James returns for a follow-up visit in 4 weeks. According to Mom, he has been sleeping well with no nighttime awakenings and has not had any difficulty keeping up with the other children at daycare.

He continues to take his budesonide as prescribed and after the first week of treatment, James has not needed to use his albuterol. His RAST testing indicated high reactivity to dust mites and ragweed and moderate reactivity to dog epithelium. Total IgE level was 42. (Normal in reference laboratory is < 35.)

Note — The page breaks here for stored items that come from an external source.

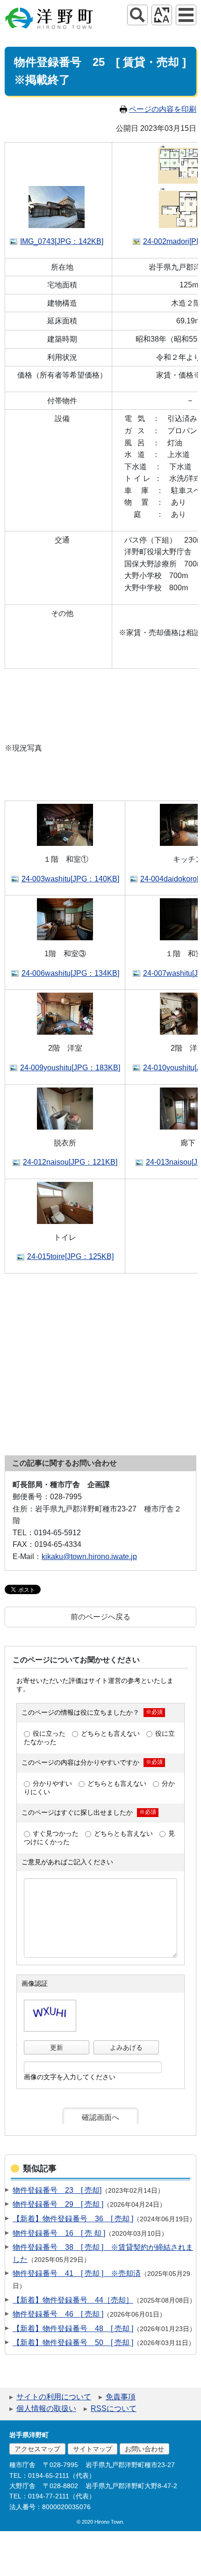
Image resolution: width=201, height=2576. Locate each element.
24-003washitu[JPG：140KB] (70, 879)
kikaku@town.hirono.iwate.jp (89, 1556)
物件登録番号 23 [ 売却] (57, 2190)
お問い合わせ (144, 2449)
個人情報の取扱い (46, 2408)
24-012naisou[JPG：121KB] (70, 1162)
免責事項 (121, 2397)
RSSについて (113, 2408)
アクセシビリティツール (161, 15)
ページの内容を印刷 (162, 109)
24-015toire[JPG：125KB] (70, 1256)
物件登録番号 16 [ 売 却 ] (59, 2233)
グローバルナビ (186, 15)
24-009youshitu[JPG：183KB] (70, 1068)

Asthma control can be very complicated and should be tailored to the individual’s lifestyle, the individual’s history and risk factors, and daytime and nighttime symptoms; the need for “rescue” medications should be used as the best determinant for adjusting therapy. The history obtained at follow-up visits for patients with asthma is helpful in determining if control is adequate. Some examples of pertinent historical questions include current medications and other therapies, how often a short-acting beta2-agonists (SABA) is used, school attendance and performance, and physical activity. You assess that James is well controlled (see Table 17-3 on p. 262).

Key Points from the Case

1. Asthma is a variable disease that commonly begins in early childhood; healthcare providers must learn to recognize the signs and symptoms of asthma in infants and young children.

2. Along with well-known environmental triggers, genetic factors may play a role in disease severity and individual response to treatment.

3. Establishing a diagnosis of asthma involves thorough history taking and physical examination, as well as the exclusion of other possible causes of wheezing. The history should focus on symptoms (i.e., cough or wheeze), precipitating factors or conditions, and the child’s typical symptom patterns. Additional history should include a history of atopy, family history of asthma, environmental history, and past medical history. The physical exam is generally normal in the absence of an acute exacerbation. Abnormal findings can suggest severe disease, suboptimal control, or associated atopic conditions.

4. When a diagnosis of asthma is established in a child who is not currently on controller medications, asthma severity should be assessed so that appropriate controller therapy can be started. Treatment should be based on the new EPR-3 treatment guidelines and tailored to the individual needs of the patient because responses to treatment often vary. Asthma control is zero or two or fewer times per week of daytime symptoms or need for SABA; zero limitations on daily activities including exercise; zero nocturnal symptoms or awakening due to asthma (think cough in younger patients); normal or near normal lung function results when available; and finally, no exacerbations.